Оборотная сторона. У всего на свете есть оборотная красота. Даже человеческого достоинства.

«Существует же черная месса, – подумал Иордан, стараясь овладеть своим смятением и никак не выдать беспокойства. – Есть же люди, для которых служение высшей силе есть служение сатане, а не Богу! Разве Каин, заклавший своего брата, превративший жертвоприношение Богу в братоубийство, не оставил на земле потомства, если не телесного, то духовного? Семена зла прорастают каждую минуту, каждый час… А Ливонского ордена больше не существует!»

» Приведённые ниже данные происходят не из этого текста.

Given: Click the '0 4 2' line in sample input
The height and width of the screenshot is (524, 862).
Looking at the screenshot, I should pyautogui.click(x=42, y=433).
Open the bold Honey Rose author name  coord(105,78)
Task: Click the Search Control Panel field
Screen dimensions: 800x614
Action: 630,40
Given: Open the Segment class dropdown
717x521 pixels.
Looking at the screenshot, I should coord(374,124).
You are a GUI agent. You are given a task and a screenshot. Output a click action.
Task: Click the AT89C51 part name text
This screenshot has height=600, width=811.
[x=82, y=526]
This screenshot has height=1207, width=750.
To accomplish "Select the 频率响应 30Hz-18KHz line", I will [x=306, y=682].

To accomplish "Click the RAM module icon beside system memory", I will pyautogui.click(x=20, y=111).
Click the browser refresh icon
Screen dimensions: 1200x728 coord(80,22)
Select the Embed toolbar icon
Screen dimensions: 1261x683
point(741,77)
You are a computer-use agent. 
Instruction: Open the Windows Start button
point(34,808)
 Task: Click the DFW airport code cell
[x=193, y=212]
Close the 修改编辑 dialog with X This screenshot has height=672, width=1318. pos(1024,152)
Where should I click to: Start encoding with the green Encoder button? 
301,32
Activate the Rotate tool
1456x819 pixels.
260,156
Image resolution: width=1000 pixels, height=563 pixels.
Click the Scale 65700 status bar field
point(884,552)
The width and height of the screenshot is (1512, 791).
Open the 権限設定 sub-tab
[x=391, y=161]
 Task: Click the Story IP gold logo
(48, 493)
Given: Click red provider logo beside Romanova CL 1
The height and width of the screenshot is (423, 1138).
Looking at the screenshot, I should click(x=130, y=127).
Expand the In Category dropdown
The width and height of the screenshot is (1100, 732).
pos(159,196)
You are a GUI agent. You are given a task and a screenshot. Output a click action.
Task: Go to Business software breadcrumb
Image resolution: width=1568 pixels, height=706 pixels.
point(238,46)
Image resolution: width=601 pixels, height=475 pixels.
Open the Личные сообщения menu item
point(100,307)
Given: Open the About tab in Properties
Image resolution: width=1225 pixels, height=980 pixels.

И Иордан, уронив голову на стол, громко заплакал.

Разбойники, к счастью, отнесли этот взрыв эмоций к обычному проявлению слабоумия.

* * *

– Не может быть! – вскрикнул Харузин. – Флор?! Как они могут обвинять его?

– У них есть желание, – хмуро отозвался Иордан. – Иногда этого оказывается довольно. Но кое-что мне показалось странным.

– Что именно? – не понял Харузин. – Что еще во всем этом бреде может показаться странным? Это ведь ерунда – от начала и до конца!

– Эта ерунда может иметь далеко идущие последствия, – напомнил Иордан.

Харузин насупился.

– «Реабилитирован посмертно», – пробормотал он. – Да, у нас такое запросто. Сперва расстреляют, – потом оправдают.

– Если расстреляют – а то ведь растерзают, – поправил Иордан, – да еще вместе с домочадцами. Нет, брат Сергий, меня другое беспокоит.

– Та «знающая баба», – вмешался Лавр, присутствовавший при этом разговоре. Он задумчиво поджал губы, пожевал ими – стариковская гримаса, у кого-то позаимствованная, – вздохнул. – Да, понимаю.

– А при чем тут какая-то баба? – удивился Сергей.

– Она всему голова и есть, – сказал Лавр. – И у меня лично сомнений не имеется в том, что это – наша старая подруга, Соледад Милагроса. Никуда она из Новгорода не уходила, здесь где-то прячется. Засела в какой-то норе и ждет своего часа. Чума – что, чума ей нипочем, она сама – чума. Это Соледад нарочно колодец отравила и выжидала – что будет. А когда случилось худшее, выждала еще немного и в самый удачный для себя момент натравила чернь на Флора.

– Не может быть! – усомнился Сергей. – Не такая же она дура… Ее же схватят и обвинят.

– Если схватят. Если обвинят. Если вообще останется, кому обвинять. Чернь не рассуждает, Сергий, и разговаривать с чернью бесполезно. Здесь очень много сейчас озлобленных людей.

Они проговорили всю ночь и в конце концов решили разделиться: Лавр останется со Штриком и больными, Харузин отправится к Флору – предупреждать о надвигающейся напасти, а Иордан постарается выследить ту самую поминаемую разбойниками «знающую бабу», выяснить, где скрывается Соледад Милагроса и как к ней подобраться.